Tech Blog from Mahesh

1 August 2024

Filtering and updating a set of rows in pandas

by

While working with pandas I had a use case where I had to filter a set of rows and update the values on all those rows at once. Doing apply was slow as I had to do the operation on a set of rows (think vectorization).

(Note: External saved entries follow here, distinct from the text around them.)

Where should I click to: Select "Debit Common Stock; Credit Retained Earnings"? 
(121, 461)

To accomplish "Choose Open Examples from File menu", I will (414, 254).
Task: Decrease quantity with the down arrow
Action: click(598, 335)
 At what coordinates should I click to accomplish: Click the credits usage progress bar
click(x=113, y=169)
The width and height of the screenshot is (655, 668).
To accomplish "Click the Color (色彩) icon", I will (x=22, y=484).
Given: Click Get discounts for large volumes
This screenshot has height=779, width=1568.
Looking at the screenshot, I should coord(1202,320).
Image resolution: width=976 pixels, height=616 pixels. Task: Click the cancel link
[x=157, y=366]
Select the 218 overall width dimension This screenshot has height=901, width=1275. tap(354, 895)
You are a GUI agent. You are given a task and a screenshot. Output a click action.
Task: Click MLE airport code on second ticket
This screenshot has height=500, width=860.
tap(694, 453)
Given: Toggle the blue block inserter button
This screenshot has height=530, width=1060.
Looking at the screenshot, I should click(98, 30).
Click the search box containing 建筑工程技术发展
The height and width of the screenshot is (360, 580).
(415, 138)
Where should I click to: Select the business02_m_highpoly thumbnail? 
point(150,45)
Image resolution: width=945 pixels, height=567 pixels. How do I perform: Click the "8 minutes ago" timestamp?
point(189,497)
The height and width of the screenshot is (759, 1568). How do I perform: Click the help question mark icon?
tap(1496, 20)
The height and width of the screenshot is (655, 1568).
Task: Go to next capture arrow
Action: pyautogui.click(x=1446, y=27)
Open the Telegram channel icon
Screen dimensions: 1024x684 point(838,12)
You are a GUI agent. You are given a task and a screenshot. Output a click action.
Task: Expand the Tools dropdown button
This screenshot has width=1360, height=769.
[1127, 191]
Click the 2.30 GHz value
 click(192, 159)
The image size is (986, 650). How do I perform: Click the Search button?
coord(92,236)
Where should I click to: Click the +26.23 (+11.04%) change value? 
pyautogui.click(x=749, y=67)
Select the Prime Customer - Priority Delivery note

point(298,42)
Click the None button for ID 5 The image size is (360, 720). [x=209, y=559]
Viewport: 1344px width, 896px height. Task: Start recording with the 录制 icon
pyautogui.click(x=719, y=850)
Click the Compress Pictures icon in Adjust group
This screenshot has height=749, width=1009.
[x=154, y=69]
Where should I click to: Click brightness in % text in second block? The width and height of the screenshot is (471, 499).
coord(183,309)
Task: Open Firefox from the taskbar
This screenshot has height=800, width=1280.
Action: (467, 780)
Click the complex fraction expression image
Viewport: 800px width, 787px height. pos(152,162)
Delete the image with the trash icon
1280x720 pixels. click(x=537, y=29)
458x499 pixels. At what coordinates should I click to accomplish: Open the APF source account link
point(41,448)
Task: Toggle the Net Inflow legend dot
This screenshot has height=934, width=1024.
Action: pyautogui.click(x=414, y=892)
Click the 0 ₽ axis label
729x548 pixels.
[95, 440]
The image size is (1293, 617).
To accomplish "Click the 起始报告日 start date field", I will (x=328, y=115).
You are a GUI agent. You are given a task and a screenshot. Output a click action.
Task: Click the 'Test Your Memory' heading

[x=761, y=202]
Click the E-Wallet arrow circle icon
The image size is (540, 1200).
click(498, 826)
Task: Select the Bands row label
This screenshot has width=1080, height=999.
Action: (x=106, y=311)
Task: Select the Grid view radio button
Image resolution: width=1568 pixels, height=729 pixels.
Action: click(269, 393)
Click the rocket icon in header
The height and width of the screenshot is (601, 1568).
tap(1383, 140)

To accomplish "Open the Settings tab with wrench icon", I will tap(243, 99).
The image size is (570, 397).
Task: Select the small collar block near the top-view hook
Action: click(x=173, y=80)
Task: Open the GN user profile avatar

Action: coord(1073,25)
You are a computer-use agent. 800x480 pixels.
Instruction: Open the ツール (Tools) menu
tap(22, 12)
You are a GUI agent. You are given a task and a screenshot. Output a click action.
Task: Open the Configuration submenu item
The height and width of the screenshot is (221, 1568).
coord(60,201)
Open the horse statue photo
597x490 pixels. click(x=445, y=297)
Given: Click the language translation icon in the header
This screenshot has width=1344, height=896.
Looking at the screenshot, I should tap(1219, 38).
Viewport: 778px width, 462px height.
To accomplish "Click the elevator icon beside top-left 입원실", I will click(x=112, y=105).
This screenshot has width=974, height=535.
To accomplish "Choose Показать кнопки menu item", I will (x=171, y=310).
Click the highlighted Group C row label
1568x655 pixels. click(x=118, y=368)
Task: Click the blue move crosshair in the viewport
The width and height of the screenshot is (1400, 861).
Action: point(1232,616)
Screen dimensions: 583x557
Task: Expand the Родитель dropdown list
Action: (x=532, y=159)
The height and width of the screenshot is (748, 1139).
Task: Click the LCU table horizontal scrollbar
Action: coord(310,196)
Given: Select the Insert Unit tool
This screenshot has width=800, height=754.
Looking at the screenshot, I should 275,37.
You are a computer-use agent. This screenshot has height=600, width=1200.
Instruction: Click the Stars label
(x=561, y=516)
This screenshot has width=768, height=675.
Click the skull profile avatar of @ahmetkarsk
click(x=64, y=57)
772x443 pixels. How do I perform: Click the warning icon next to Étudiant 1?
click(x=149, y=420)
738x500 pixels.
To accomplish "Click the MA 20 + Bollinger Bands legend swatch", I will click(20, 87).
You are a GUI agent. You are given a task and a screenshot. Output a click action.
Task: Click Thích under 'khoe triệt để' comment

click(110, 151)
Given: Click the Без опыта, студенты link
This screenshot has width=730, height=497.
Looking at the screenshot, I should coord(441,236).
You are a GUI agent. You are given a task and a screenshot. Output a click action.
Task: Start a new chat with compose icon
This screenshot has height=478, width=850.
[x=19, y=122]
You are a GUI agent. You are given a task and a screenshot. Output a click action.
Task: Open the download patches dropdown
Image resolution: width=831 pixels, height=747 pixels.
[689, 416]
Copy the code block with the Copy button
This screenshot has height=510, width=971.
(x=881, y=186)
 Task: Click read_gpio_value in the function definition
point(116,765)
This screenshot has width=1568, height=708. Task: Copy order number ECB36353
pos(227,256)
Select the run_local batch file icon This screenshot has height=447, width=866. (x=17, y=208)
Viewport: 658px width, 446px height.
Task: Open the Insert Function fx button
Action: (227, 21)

There was no good article on how to do that. So here goes my approach

  1. Filter the rows that you need to process. In my case, the column I needed to filter was named embedding
is_row_new = df["embedding"].isnull()
new_rows = df[is_row_new]
  1. I had to get the embedding for these rows as a batch. I stored these list of embeddings as new_embeddings
    new_embeddings: list = create_new_embeddings(new_rows)
    
  2. Create a pandas Series and apply it back to the data frame
    new_embedding_updates = pd.Series(new_embeddings, index=df.index[is_row_new])
    df["embedding"].update(new_embedding_updates)
    

That’s it - the trick with dealing with a list is essentially to keep an index of all the rows that you’ve to update. Once you have the new values, just create a new Series and update back the dataframe.

Full Snippet

is_row_new = df["embedding"].isnull()
new_rows = df[is_row_new]
new_embeddings: list = create_new_embeddings(new_rows)
new_embedding_updates = pd.Series(new_embeddings, index=df.index[is_row_new])
df["embedding"].update(new_embedding_updates)
tags: pandas